Written request: Swap each "icon" in the listing below for "symbol" and write the lines out again with nothing else altered. Leave the pictures out.

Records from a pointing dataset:

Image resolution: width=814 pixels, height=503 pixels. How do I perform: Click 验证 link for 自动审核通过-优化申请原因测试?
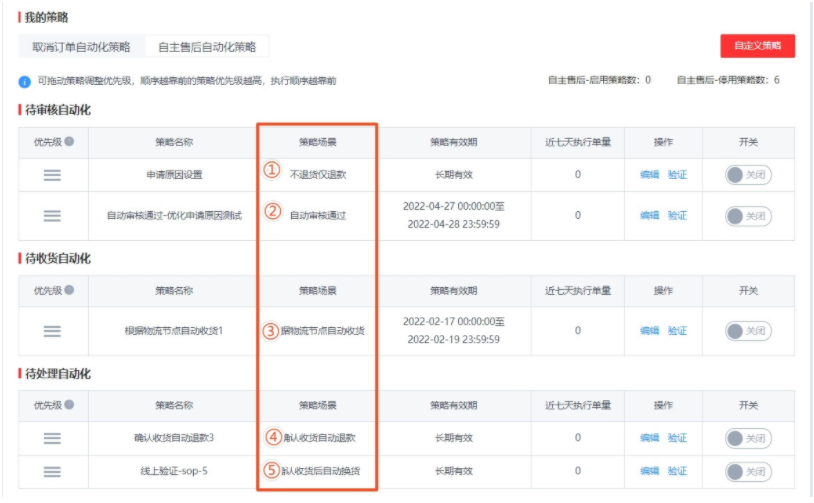[x=677, y=215]
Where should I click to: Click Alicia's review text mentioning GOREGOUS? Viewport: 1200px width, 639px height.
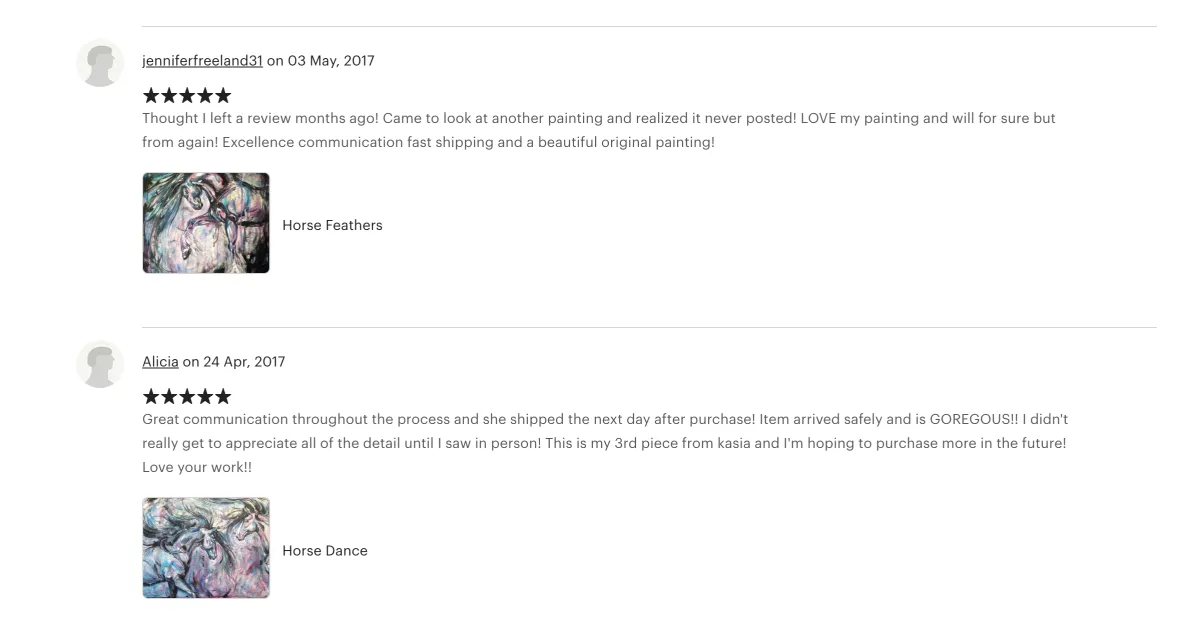tap(605, 443)
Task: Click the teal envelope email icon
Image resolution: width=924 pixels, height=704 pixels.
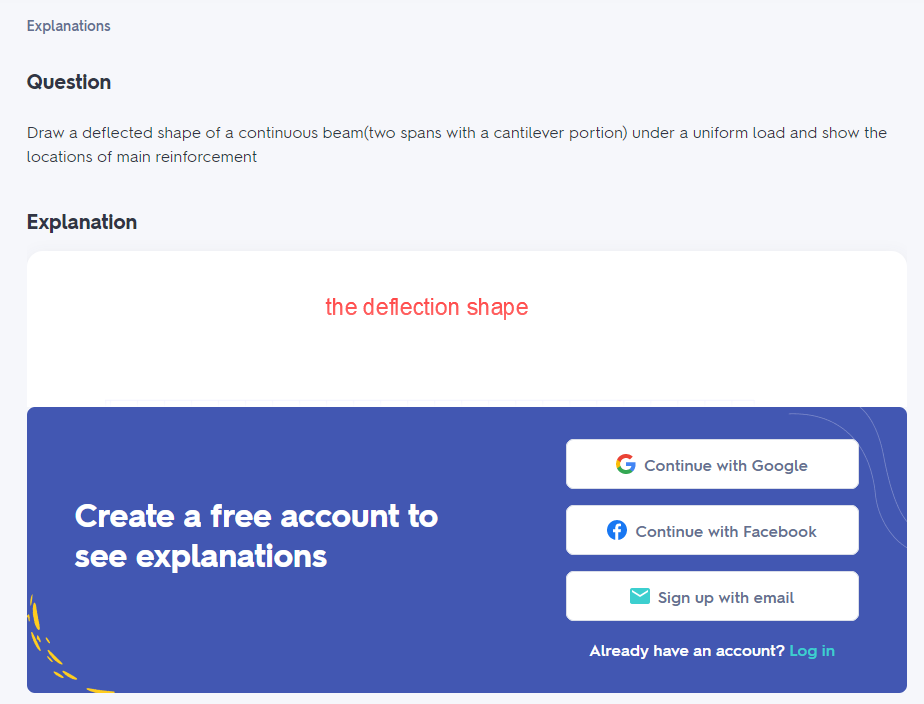Action: [x=639, y=596]
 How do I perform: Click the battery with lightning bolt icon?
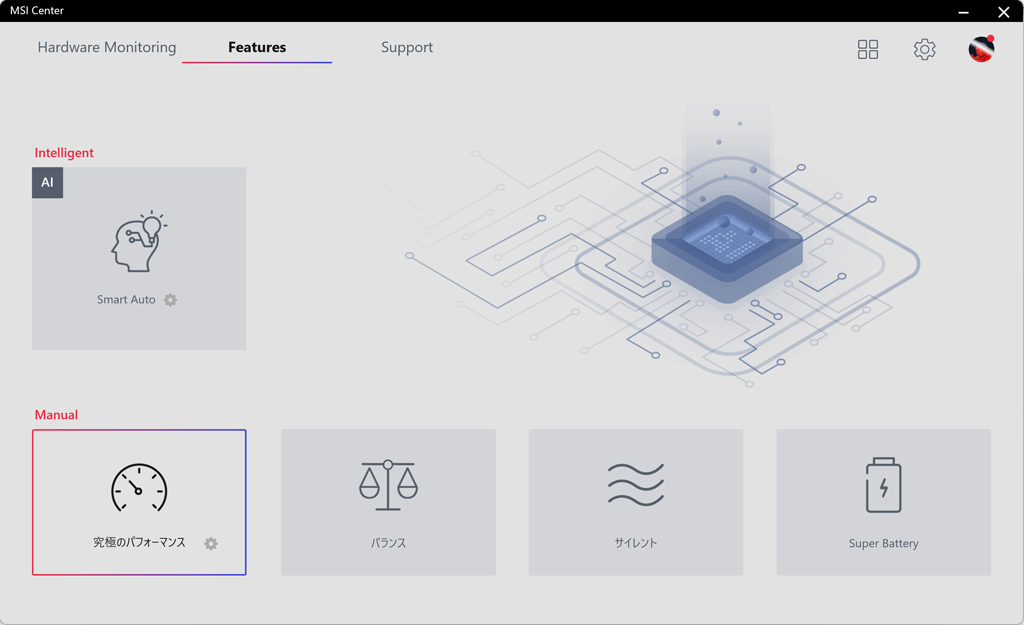(x=884, y=485)
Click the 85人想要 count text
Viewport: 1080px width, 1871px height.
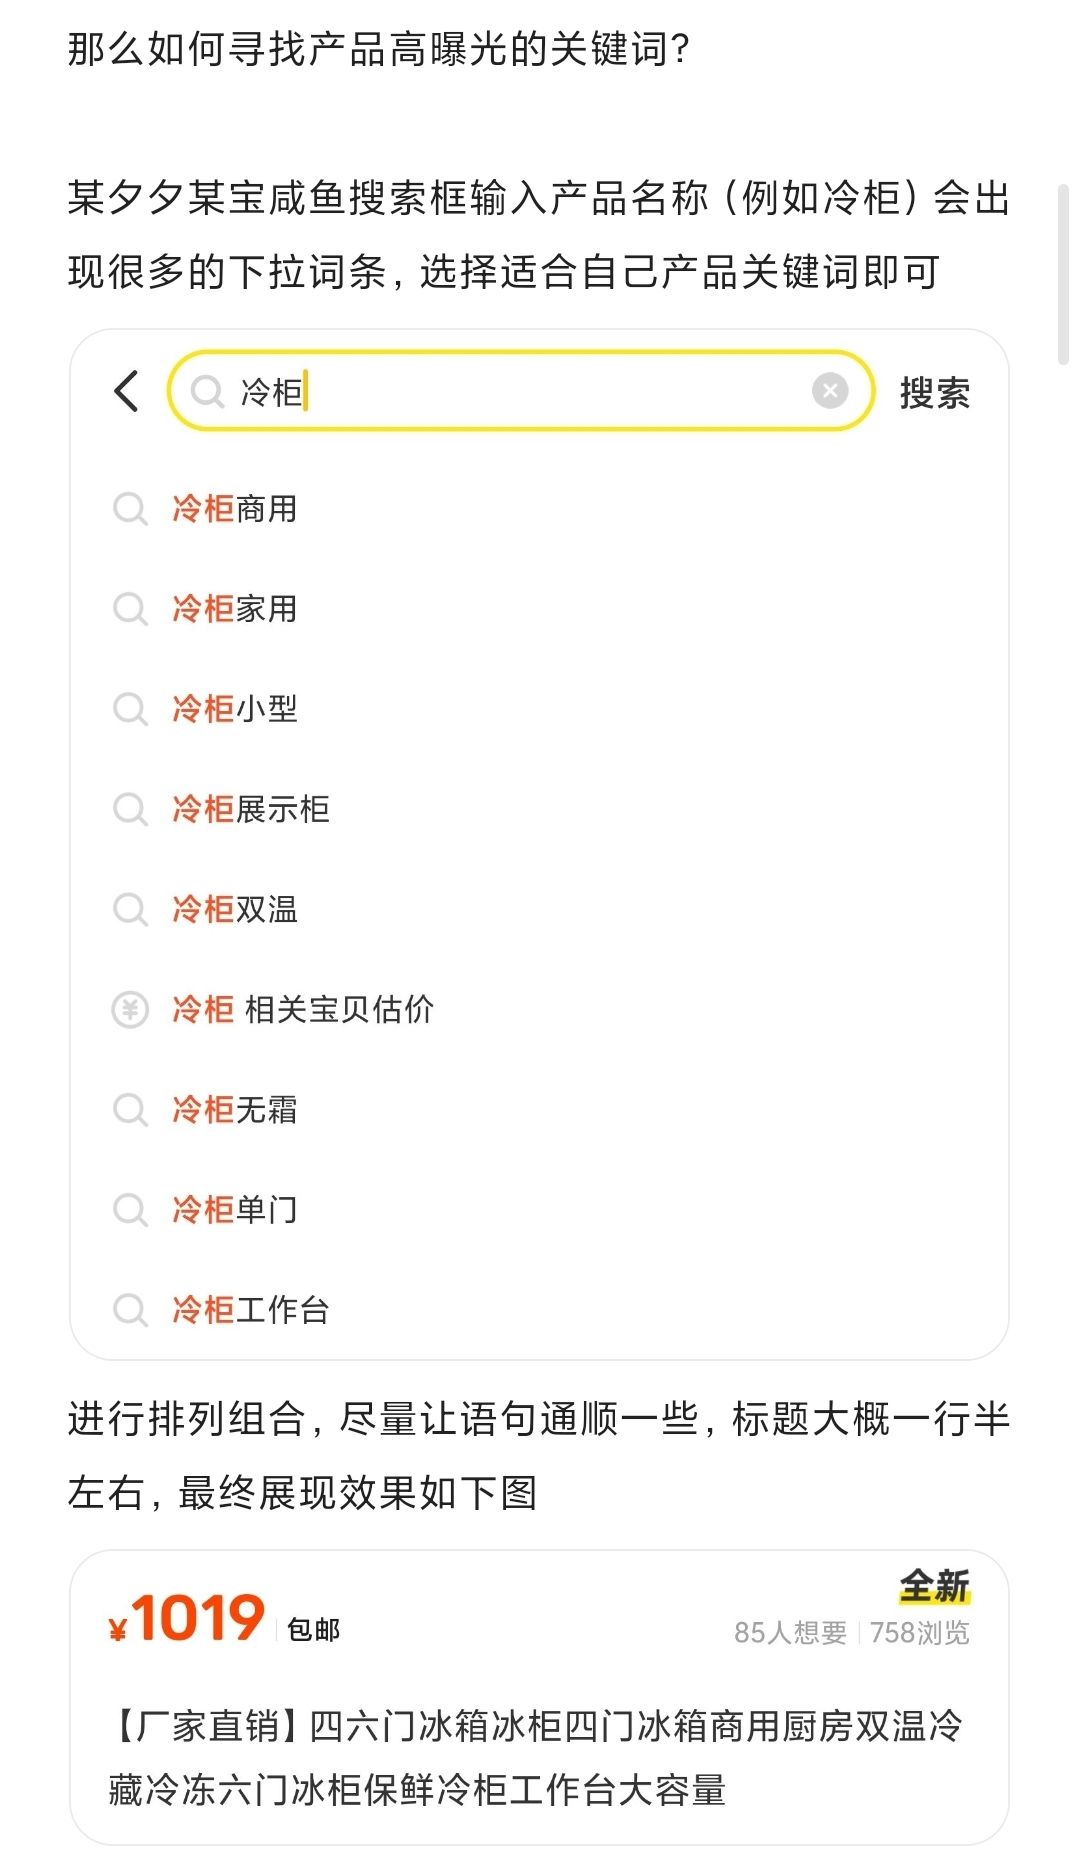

Result:
Image resolution: width=814 pixels, height=503 pixels. How do I perform: Click 验证 link for 自动审核通过-优化申请原因测试?
[x=677, y=215]
Where should I click to: Click Alicia's review text mentioning GOREGOUS? Viewport: 1200px width, 639px height.
tap(605, 443)
Task: Click the teal envelope email symbol
Image resolution: width=924 pixels, height=704 pixels.
Action: [x=639, y=596]
 How do I perform: Click the battery with lightning bolt symbol?
(x=884, y=485)
Click the 85人想要 count text
Viewport: 1080px width, 1871px height.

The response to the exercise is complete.